OVCAR-8 and OVCAR-3 Pt-resistant (R) and sensitive (S) HGSOC cells were treated with S2 0% (A) 1% S2 and 3% S2 (B, D) and 1 % S2 and 3% +20 \({\upmu }\)g/ml Yth53.1 (C, E). HGSOC cells were tracked from PE Annexin V and 7-AAD negative (viable, or no measurable apoptosis), to PE Annexin V positive and 7-AAD negative (early apoptosis, membrane integrity is present) and finally to PE Annexin V and 7-AAD positive (end stage apoptosis and death).
To further assess the differences in the mean killing efficiency between the two replicates at each concentration of S2, both alone and in combination with Yth53.1, all cells were monitored for positivity to PE-Annexin V and 7-AAD (at the end stage apoptosis and cell death) (Fig. 2). With increasing concentration of antibody S2 the killing efficiencies were increased for all cell lines. The end stage of apoptosis was achieved at 3% (v/v) of S2 for most cell lines.
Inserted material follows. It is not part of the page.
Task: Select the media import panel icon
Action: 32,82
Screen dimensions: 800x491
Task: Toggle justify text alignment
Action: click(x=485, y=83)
Apoptosis measured after complement killing assay after 60 min incubation with antibodies and normal human serum (NHS). HGSOC cells were tracked from PE-Annexin V and 7-AAD positive (end stage apoptosis and death). (A) OVCAR-8 and OVCAR-3 Pt-resistant and sensitive HGSOC cells treated with S2 antibodies. (B) OVCAR-8 and OVCAR-3 Pt-resistant and sensitive HGSOC cells treated with S2+20 \({\upmu }\)g/ml Yth53.1 antibodies. (C) OVCAR-4 (262, 264, WT) cells treated with S2 alone. (D) OVCAR-4 (262, 264, WT) cells treated with S2 +20 \({\upmu }\)g/ml Yth53.1.
To evaluate differences in cytotoxicity between Pt-resistant and Pt-sensitive HGSOC cell lines, data from 2 replicates at each concentration were pooled for each group and analyzed. Killing efficiency was quantified as the percentage change from each replicate’s mean at specific antibody concentrations for the respective cancer cell lines (Fig. 3). By taking a mean within each concentration we focused on the effect on the effect of the Pt resistivity versus sensitivity. The results shown in Fig. 1 revealed no significant differences in killing efficiencies between Pt-sensitive and Pt-resistant HGSOC cell lines (OVCAR-3, OVCAR-8). Statistical analysis using the Mann-Whitney U-test yielded the p-value of 0.5382 while comparing killing efficiencies of Pt-sensitive and -resistant cells (under S2 alone treatment) and p-value of 0.7930 was obtained under S2+Yth53.1 treatment. The obtained p value indicated that there is no a significant difference between the two groups (Pt resistant and sensitive). The median for Pt-resistant was -2.78 and for Pt sensitive the median was 0.17 (under S2 alone treatment). Under S2+Yth53.1 treatment the median for Pt resistant was 2.95 and for Pt sensitive 2.4.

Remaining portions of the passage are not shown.